警報とは本当に危険になる一歩手前で示されるものであるため即座に爆発につながるものではない。
「え? 美海さん、これって‥‥」
刹那、A班の3人がホールに駆け込んでくる。
そして、その後ろから『ゴゴゴゴゴ』という音が聞こえてくる。
●合流
ズガガーン!!
巨大なキメラの身体がホールの壁面に激突し、土煙が舞い上がる。
「遠慮するな、悪評高き狼の爪牙――余さず喰らっていけ」
朔夜は黄金の獣瞳に漆黒の燐光を帯びた姿で、狂気の籠もった銃弾をたたき込んでゆく。
警報の鳴り響く中、銃声が響く。
「ぐぁっ!」
そして、次の瞬間、振られたキメラの尾部ではじき飛ばされる。
キュイン! バシュン! ガリガリッ!!
刹那、換気装置が異音を立て停止する。跳弾が装置内部に飛び込んで機能を破壊したのだ。

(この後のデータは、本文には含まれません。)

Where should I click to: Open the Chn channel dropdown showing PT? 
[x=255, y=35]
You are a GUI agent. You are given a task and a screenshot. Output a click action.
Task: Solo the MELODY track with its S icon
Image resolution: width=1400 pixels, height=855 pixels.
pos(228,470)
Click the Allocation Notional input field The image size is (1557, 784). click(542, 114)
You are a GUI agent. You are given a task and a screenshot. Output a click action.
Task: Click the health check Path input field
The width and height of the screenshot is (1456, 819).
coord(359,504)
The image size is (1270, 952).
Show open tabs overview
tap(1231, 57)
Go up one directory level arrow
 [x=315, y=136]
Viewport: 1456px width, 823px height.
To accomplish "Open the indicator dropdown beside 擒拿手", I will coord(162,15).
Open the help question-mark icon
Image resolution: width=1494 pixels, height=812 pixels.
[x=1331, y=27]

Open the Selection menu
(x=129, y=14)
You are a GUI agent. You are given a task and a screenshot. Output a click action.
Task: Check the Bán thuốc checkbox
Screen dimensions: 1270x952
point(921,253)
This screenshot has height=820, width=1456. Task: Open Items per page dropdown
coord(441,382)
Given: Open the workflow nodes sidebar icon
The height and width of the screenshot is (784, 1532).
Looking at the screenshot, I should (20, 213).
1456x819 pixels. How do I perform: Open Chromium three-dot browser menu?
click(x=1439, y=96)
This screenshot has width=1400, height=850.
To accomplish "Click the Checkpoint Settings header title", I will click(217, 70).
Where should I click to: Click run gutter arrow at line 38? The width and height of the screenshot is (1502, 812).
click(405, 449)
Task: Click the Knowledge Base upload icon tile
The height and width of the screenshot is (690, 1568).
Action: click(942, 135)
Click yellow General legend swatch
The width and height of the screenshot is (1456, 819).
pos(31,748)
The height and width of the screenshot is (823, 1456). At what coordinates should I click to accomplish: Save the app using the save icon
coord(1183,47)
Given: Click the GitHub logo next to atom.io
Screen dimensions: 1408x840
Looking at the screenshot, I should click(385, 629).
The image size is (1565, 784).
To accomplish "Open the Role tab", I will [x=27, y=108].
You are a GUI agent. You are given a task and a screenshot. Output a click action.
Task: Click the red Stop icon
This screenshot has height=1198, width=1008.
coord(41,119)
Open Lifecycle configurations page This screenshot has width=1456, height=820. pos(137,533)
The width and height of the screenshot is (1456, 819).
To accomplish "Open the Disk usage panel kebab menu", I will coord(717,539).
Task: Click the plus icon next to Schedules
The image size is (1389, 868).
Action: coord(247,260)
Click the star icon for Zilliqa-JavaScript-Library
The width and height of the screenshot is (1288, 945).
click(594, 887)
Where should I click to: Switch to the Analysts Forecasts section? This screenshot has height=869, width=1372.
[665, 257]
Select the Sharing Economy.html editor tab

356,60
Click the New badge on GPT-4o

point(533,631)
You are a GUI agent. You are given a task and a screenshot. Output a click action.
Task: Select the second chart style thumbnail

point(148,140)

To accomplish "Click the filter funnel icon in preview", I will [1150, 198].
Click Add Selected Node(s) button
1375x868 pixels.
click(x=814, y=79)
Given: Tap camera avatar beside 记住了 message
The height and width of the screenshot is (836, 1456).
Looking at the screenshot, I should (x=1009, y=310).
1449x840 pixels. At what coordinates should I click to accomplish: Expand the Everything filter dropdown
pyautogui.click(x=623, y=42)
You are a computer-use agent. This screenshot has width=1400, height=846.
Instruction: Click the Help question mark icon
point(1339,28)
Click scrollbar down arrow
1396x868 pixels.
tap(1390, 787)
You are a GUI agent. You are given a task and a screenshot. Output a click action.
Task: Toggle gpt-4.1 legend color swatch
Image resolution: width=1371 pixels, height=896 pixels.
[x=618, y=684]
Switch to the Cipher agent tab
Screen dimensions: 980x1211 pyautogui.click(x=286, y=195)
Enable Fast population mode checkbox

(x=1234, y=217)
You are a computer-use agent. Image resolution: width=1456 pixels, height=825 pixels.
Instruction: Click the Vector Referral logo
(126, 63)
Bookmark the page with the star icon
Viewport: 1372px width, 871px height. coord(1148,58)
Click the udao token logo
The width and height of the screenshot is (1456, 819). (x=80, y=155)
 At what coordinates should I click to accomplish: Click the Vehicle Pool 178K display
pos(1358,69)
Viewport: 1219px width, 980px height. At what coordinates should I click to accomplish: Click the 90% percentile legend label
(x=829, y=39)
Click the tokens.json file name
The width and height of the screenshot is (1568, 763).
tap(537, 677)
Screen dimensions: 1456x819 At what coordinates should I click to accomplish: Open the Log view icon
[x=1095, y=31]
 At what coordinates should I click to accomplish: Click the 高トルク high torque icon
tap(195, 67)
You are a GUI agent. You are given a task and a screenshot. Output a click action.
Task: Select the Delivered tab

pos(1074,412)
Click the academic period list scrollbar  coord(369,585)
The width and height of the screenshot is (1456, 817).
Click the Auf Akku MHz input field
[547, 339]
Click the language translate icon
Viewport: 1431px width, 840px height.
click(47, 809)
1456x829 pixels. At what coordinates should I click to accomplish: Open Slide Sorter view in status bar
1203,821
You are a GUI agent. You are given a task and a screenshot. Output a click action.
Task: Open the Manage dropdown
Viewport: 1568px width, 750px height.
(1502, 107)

同じ頃、キメラの動きを見きった昼寝が凄まじいスピードで迫りシュナイザーを振るうと頭部から触覚が切り放され宙を舞う。
思わぬダメージに身をよじらせるキメラ。
「みなさん! はやく避難しましょう!」
状況の危険を察知した小夜子は胴体関節部に刀を振り下ろしながら強い調子で言う。
しかし、キメラは依然健在だ。
「待たせたな! 天都神影流『奥義』白怒火!」
全身を淡い黄金の光で包まれた剣一郎が修羅の如き形相を浮かべ、月詠を振るうと浮かび上がるフォースフィールドの閃光をものともせずにキメラの腹部に深い傷を刻みつける。
戦いの影響で爆発の危険はさらに高まり、警報は避難勧告から総員避難の命令へと変化していた。
「いい加減、これで決めさせてもらう」
ファルロスの放った矢が頭部に突き刺さる。
「滅多に出さん手だが大サービスだ、光栄に思え!」
漆黒の爪が首をもたげたキメラの腹を切り裂くと緑色の体液が吹き出し脊椎のような器官が露出する。
猛烈な速力でキメラとの距離を詰めたリュインが加えた一撃であった。虫の息となったキメラが後退を始める。
いつ爆発が起こってもおかしくない抜き差しならぬ状況である。
「みんな! 走れ!」
リュインが避難を促す。
「逃がすワケ‥‥ないでしょうがッ!」
昼寝の声が響く。
判断が錯綜する中、能力者達の最後の攻撃が実施される。
最後の集中攻撃を受けたキメラの身体は遂に真っ二つにちぎれ‥‥崩れるよう倒れるのだった。